Jacoboni I, Martelli P L, Fariselli P, Compiani M, Casadio R
Laboratory of Biocomputing, Centro Interdipartimentale per le Ricerche Biotecnologiche (CIRB), Bologna, Italy.
Proteins. 2000 Dec 1;41(4):535-44. doi: 10.1002/1097-0134(20001201)41:4<535::aid-prot100>3.0.co;2-c.

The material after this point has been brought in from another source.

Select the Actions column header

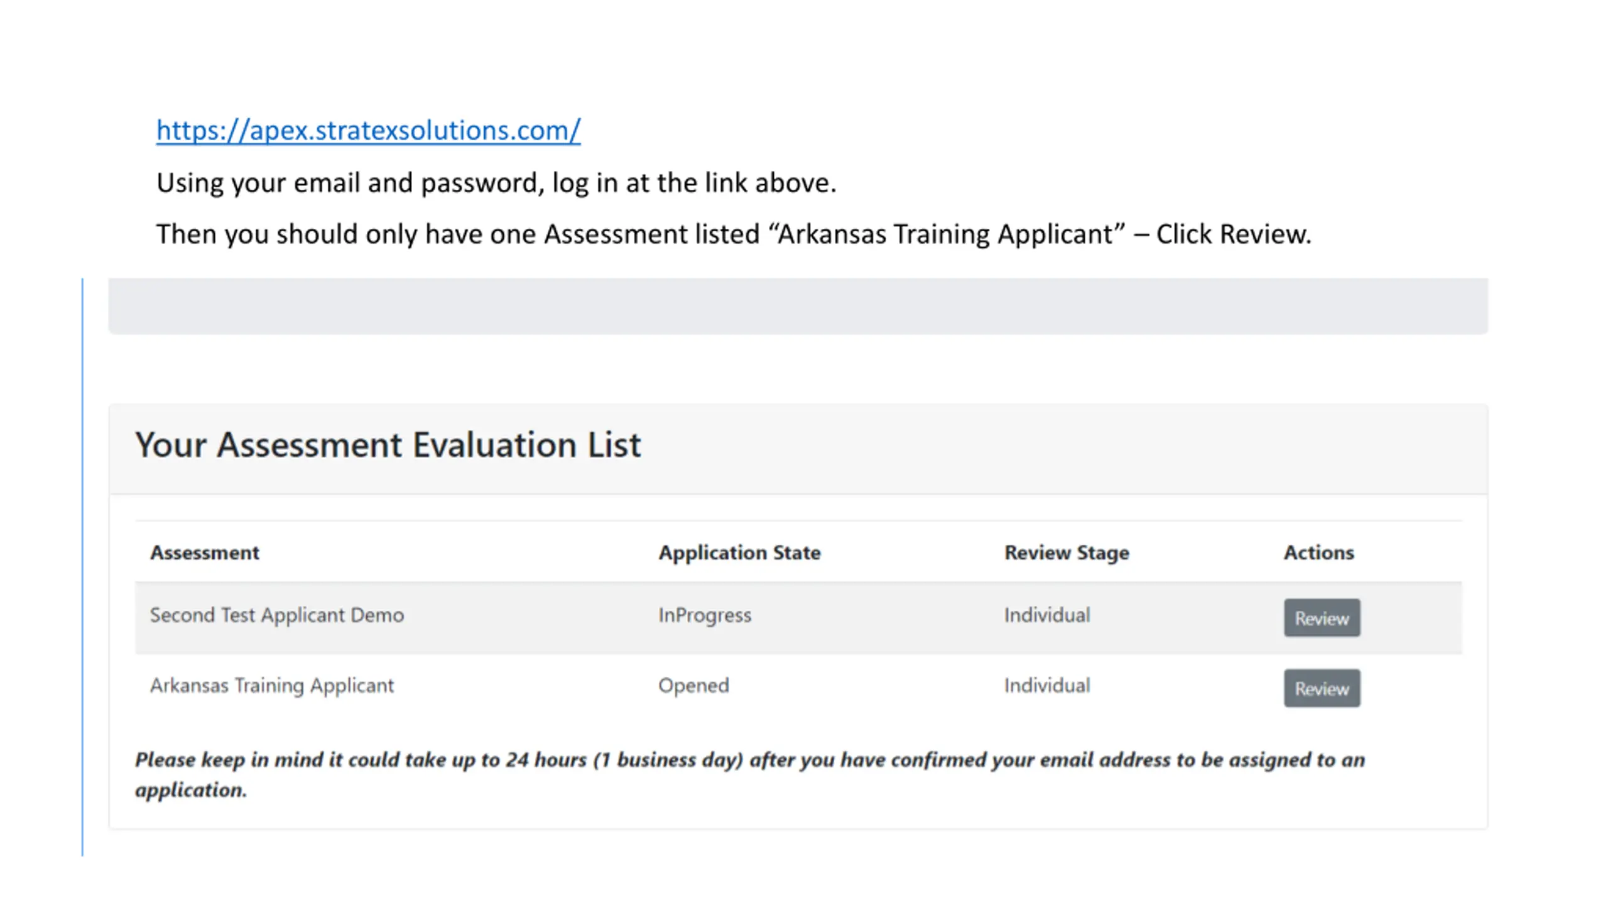coord(1318,552)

The most stringent test for predictive methods of protein secondary structure is whether identical short sequences that are known to be present with different conformations in different proteins known at atomic resolution can be correctly discriminated. In this study, we show that the prediction efficiency of this type of segments in unrelated proteins reaches an average accuracy per residue ranging from about 72 to 75% (depending on the alignment method used to generate the input sequence profile) only when methods of the third generation are used. A comparison of different methods based on segment statistics (2nd generation methods) and/or including also evolutionary information (3rd generation methods) indicate that the discrimination of the different conformations of identical segments is dependent on the method used for the prediction. Accuracy is similar when methods similarly performing on the secondary structure prediction are tested. When evolutionary information is taken into account as compared to single sequence input, the number of correctly discriminated pairs is increased twofold. The results also highlight the predictive capability of neural networks for identical segments whose conformation differs in different proteins.
对蛋白质二级结构预测方法最严格的测试是,在原子分辨率已知的不同蛋白质中,具有不同构象的相同短序列能否被正确区分。在本研究中,我们表明,只有使用第三代方法时,无关蛋白质中这类片段的预测效率才能达到每个残基约72%至75%的平均准确率(取决于用于生成输入序列谱的比对方法)。基于片段统计的不同方法(第二代方法)和/或也包含进化信息的方法(第三代方法)的比较表明,相同片段不同构象的区分取决于用于预测的方法。对在二级结构预测中表现相似的方法进行测试时,准确率相近。与单序列输入相比,当考虑进化信息时,正确区分的序列对数量增加了两倍。结果还突出了神经网络对不同蛋白质中构象不同的相同片段的预测能力。